Poros Pelajar Depok: Sinergi Lintas Organisasi untuk Bangun Gerakan Kolaboratif

Depok, 9 November 2025 — Dalam rangka mempererat hubungan antarorganisasi pelajar Islam dan memperkuat peran generasi muda dalam pembangunan bangsa, Ikatan Pelajar Muhammadiyah (IPM), Ikatan Pelajar Nahdlatul Ulama (IPNU), Ikatan Pelajar Putri Nahdlatul Ulama (IPPNU), dan Pelajar Islam Indonesia (PII) menyelenggarakan Silaturahmi Organisasi Pelajar pada Minggu (9/11) di Gedung Sekretariat PC NU Cilodong, Kota Depok.
Kegiatan ini bertujuan memperkokoh tali persaudaraan sekaligus meningkatkan kolaborasi lintas organisasi pelajar dalam membangun karakter, intelektualitas, dan kepedulian sosial di kalangan pelajar se Kota Depok.
Dalam sambutannya, Ketua PD IPM Kota Depok Rahadian Fakhir menyampaikan bahwa kegiatan ini merupakan momentum memperkuat nilai dan sinergi antarorganisasi pelajar.
“Silaturahmi ini bukan sekadar ajang temu antarorganisasi, tetapi momentum untuk memperkuat komunikasi sebagai organisasi pelajar agar tetap menjaga nilai-nilai keagamaan, kebangsaan, budaya diskusi, serta kerja sama yang konstruktif di antara pelajar lintas organisasi, sehingga dapat memberi manfaat nyata bagi masyarakat, khususnya pelajar,” ujar Rahadian.
Sementara itu, Ketua PC IPNU Kota Depok Sahal Rajabi menegaskan pentingnya membangun kesadaran kolektif di kalangan pelajar lintas organisasi melalui Poros Pelajar.

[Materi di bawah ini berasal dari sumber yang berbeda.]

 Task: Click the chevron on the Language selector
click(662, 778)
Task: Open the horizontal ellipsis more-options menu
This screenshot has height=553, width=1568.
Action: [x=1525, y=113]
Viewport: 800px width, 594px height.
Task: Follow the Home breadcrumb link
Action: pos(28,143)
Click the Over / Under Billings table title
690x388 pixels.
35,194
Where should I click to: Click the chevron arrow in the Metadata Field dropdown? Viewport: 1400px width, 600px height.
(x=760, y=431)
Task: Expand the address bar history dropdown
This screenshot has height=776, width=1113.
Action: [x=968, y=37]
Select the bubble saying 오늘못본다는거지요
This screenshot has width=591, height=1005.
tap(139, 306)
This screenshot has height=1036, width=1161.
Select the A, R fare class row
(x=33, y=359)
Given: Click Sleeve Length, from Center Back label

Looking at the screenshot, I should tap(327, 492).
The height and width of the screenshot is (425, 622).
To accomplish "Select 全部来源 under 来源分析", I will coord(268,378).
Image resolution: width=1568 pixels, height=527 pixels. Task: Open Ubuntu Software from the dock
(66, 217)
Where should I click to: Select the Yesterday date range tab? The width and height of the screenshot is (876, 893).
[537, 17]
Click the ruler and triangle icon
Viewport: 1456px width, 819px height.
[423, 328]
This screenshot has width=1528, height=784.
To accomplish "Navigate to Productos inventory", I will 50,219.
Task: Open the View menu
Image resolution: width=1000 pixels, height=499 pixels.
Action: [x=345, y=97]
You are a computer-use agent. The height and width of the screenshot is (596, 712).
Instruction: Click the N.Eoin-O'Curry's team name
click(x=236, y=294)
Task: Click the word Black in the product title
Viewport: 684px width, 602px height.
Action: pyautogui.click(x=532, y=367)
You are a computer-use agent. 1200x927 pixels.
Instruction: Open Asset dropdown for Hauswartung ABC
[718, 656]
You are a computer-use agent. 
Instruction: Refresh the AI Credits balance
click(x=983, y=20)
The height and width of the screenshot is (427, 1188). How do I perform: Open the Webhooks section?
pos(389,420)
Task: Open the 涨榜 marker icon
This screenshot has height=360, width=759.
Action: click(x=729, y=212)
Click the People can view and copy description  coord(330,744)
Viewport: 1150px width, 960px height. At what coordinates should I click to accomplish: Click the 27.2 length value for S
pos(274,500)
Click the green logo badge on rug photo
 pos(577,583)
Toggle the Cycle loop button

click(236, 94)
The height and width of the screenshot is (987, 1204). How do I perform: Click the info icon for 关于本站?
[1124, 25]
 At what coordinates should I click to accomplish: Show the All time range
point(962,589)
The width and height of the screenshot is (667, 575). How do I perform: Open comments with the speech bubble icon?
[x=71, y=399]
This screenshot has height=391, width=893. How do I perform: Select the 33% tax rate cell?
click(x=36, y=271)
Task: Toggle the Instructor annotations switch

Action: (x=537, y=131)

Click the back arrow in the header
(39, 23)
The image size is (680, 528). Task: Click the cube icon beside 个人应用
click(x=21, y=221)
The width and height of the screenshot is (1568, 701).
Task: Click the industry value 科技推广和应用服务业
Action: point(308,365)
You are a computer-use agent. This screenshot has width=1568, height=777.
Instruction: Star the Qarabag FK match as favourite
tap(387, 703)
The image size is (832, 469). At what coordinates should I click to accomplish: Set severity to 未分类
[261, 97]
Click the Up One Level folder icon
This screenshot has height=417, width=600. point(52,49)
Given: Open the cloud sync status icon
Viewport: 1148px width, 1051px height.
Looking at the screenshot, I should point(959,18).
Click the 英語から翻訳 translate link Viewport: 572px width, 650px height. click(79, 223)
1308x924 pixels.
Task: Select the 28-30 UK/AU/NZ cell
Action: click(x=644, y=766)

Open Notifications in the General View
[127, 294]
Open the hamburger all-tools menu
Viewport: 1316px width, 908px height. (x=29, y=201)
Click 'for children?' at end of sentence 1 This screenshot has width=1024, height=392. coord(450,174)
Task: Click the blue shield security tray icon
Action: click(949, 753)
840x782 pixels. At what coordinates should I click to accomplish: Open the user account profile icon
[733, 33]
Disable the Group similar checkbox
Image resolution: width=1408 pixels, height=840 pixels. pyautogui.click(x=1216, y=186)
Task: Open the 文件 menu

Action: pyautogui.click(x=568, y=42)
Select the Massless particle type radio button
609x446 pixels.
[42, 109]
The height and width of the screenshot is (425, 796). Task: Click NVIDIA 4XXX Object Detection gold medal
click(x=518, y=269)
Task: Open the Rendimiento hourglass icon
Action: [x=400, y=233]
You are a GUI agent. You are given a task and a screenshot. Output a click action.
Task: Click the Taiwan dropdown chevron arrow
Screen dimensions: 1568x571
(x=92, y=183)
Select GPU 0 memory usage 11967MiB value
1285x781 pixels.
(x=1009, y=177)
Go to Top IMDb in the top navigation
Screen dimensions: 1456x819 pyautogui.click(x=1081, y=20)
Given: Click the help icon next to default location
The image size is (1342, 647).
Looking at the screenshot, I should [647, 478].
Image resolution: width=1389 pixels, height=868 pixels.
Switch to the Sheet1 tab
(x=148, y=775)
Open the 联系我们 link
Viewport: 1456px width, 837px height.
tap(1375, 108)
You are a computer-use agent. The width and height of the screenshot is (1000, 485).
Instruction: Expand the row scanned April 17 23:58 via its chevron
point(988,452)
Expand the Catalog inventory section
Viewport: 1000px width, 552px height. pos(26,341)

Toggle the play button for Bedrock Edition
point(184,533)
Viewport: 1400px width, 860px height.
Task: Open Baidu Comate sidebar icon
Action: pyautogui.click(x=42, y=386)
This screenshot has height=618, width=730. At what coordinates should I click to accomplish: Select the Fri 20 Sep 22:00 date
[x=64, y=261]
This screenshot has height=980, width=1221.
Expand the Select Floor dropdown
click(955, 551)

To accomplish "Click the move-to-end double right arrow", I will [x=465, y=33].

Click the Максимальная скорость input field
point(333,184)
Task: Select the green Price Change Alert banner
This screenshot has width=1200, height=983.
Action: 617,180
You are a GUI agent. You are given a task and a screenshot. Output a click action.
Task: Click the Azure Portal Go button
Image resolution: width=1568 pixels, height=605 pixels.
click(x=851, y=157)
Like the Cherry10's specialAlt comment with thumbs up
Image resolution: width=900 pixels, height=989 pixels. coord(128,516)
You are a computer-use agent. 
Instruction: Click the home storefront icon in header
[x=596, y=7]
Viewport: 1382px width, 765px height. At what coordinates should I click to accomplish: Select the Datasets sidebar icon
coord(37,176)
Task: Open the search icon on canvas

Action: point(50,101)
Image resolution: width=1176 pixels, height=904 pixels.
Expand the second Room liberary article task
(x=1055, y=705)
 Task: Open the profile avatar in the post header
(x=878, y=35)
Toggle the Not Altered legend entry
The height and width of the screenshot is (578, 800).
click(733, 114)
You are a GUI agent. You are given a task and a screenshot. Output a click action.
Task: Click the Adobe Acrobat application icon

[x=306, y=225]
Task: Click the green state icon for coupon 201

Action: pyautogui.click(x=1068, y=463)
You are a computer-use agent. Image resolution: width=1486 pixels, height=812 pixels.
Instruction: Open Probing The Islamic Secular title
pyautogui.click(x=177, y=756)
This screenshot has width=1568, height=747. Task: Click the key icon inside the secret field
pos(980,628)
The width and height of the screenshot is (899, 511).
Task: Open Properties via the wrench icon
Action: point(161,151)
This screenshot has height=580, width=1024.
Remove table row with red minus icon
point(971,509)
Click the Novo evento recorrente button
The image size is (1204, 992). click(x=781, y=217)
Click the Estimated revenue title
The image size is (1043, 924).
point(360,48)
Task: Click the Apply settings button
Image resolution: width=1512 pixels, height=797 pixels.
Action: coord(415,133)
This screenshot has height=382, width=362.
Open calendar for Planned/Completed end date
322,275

“Silaturahmi Poros Pelajar ini adalah langkah awal membangun kesadaran kolektif bagi kita sebagai organisasi pelajar di Depok. Kita yang hadir dari berbagai organisasi — IPNU, IPPNU, IPM, dan PII — harus bersatu dan berani berperan. Di tengah banyaknya isu pendidikan, kita harus mampu mengawal bersama. Pelajar Depok harus hadir sebagai poros perubahan. Lewat Poros Pelajar ini, kita memiliki ruang untuk berdialog, berdiskusi, dan berkolaborasi lintas organisasi serta lembaga pendidikan,” tuturnya.
Ketua PC IPPNU Kota Depok Selvi Febriyanti menambahkan bahwa kegiatan ini menjadi ruang produktif bagi pelajar untuk bertukar gagasan dan merancang program kolaboratif di bidang sosial dan pendidikan.
“Kami ingin menumbuhkan budaya dialog dan kerja sama yang konstruktif di antara pelajar lintas organisasi agar bersama-sama memberi manfaat nyata bagi masyarakat,” ujar Selvi.
Sekretaris PC IPNU Kota Depok Muhammad Fikri menekankan pentingnya menjaga komunikasi lintas organisasi sebagai bentuk penguatan solidaritas pelajar.
“Kerja sama ini menjadi awal yang baik untuk menumbuhkan semangat kolaboratif antarorganisasi pelajar di Depok, agar kita dapat menghadirkan gerakan yang bermanfaat dan berorientasi pada kemajuan pendidikan,” ujarnya.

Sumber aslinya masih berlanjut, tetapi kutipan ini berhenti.